▶ [Your goal]:
Scan the listing below. Copy each line that contains "link".

▶ [Available data]:
▬▬▬▬▬▬

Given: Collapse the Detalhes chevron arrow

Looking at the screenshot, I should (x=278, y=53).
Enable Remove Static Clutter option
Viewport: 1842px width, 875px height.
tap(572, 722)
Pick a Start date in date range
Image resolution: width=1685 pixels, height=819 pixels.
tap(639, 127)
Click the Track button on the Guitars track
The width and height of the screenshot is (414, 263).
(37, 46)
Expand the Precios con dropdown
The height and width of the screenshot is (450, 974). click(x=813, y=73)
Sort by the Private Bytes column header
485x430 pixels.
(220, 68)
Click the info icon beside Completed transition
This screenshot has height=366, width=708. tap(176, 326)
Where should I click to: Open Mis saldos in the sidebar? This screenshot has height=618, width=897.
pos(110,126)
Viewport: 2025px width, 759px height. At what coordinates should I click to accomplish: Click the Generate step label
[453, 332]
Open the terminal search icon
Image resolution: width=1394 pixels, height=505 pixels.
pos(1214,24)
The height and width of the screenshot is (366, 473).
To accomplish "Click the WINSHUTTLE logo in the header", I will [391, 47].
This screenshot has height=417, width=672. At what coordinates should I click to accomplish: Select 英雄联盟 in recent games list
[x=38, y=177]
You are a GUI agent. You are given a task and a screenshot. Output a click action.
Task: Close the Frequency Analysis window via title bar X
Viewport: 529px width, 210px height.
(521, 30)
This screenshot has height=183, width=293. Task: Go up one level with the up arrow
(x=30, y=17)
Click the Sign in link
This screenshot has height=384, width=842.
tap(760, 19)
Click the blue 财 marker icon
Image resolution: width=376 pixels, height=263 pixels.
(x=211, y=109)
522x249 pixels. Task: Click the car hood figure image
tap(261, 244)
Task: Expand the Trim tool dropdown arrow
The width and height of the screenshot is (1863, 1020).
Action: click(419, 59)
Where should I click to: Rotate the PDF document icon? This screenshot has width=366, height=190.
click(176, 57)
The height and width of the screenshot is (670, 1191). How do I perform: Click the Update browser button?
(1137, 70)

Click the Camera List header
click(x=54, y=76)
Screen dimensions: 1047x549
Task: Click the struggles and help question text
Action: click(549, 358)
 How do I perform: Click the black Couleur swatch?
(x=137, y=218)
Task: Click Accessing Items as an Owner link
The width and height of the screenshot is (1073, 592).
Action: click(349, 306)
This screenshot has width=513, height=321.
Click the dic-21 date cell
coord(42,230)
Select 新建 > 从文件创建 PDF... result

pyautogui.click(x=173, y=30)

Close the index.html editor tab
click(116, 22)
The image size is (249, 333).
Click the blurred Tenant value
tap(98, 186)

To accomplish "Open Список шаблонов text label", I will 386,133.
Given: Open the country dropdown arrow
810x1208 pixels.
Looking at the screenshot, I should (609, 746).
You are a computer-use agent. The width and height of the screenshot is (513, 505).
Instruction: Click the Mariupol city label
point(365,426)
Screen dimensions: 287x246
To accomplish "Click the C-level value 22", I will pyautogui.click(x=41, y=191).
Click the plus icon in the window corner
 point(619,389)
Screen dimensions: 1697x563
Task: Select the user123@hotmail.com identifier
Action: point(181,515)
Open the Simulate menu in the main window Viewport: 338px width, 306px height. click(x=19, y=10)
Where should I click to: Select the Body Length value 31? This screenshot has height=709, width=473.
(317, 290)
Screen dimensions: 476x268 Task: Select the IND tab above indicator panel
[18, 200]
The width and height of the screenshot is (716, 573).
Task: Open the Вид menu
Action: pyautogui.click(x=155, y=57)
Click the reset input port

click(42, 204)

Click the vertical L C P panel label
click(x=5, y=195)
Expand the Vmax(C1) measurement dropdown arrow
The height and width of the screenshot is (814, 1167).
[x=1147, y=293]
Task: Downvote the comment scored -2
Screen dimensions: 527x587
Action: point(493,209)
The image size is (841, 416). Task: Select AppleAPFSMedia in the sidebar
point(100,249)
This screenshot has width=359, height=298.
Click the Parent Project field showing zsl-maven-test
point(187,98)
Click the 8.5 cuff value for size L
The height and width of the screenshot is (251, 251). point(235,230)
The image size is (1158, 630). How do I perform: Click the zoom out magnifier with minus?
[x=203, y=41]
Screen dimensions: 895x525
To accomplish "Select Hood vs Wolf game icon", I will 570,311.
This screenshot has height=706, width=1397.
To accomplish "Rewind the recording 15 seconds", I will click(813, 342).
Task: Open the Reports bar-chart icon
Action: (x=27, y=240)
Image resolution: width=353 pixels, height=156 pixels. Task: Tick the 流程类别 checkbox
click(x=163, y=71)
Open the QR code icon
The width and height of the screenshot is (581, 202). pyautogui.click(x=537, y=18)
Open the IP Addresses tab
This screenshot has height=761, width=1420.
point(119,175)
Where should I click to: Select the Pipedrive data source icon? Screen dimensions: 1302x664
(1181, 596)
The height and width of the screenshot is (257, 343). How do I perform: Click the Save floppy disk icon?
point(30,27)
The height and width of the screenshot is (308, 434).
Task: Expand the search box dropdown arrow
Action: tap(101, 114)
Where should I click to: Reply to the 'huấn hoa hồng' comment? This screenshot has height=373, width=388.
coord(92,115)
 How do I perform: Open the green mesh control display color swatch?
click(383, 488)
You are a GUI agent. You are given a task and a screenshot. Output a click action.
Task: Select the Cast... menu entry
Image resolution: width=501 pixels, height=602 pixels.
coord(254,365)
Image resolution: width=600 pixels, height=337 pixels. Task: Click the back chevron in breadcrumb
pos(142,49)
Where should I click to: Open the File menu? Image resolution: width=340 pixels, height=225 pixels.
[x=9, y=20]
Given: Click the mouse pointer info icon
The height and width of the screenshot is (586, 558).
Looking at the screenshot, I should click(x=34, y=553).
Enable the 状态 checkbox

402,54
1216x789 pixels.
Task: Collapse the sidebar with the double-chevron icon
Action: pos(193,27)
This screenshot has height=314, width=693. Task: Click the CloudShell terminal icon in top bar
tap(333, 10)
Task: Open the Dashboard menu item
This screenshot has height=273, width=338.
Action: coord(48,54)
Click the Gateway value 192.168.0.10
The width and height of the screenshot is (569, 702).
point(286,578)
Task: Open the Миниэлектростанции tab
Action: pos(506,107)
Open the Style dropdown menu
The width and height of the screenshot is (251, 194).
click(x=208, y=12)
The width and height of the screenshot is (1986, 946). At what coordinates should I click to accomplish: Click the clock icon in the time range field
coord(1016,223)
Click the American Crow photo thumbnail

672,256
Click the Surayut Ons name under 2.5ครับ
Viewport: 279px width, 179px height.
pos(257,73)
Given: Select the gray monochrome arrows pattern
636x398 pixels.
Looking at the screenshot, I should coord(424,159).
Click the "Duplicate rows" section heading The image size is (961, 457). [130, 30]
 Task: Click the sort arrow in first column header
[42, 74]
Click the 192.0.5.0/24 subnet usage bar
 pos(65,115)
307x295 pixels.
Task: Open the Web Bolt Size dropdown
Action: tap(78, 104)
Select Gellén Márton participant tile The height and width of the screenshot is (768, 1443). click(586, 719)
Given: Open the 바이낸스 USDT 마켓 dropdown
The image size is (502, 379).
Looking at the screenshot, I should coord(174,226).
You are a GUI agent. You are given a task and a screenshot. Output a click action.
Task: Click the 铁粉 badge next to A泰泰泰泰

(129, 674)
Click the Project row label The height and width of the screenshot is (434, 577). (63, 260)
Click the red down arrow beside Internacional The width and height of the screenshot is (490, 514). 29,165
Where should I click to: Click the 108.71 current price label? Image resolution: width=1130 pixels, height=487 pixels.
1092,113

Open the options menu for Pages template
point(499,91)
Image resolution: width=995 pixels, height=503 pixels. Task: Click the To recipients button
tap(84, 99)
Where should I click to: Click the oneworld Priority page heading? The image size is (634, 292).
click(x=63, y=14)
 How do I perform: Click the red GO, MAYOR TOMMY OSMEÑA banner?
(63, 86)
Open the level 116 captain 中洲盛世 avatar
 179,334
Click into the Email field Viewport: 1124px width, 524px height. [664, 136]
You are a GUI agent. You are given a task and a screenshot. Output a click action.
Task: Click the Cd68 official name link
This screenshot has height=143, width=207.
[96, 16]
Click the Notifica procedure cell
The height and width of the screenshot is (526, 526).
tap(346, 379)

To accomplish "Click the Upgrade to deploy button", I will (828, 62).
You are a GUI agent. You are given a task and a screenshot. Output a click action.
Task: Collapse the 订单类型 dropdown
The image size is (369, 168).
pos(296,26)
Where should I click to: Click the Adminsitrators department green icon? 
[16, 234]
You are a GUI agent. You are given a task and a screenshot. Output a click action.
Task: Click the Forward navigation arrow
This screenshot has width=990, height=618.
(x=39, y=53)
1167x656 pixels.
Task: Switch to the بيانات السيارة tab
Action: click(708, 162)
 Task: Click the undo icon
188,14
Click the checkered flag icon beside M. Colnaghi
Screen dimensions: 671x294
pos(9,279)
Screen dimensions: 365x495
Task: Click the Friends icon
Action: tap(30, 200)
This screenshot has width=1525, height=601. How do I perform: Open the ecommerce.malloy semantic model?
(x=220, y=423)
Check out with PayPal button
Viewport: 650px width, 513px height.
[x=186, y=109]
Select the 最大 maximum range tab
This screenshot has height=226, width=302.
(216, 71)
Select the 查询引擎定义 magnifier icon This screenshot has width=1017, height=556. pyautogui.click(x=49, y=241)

▬▬▬▬▬▬

▶ [Exercise answer]:
Click the Sign in link
Task: Click Accessing Items as an Owner link
Task: Click the Cd68 official name link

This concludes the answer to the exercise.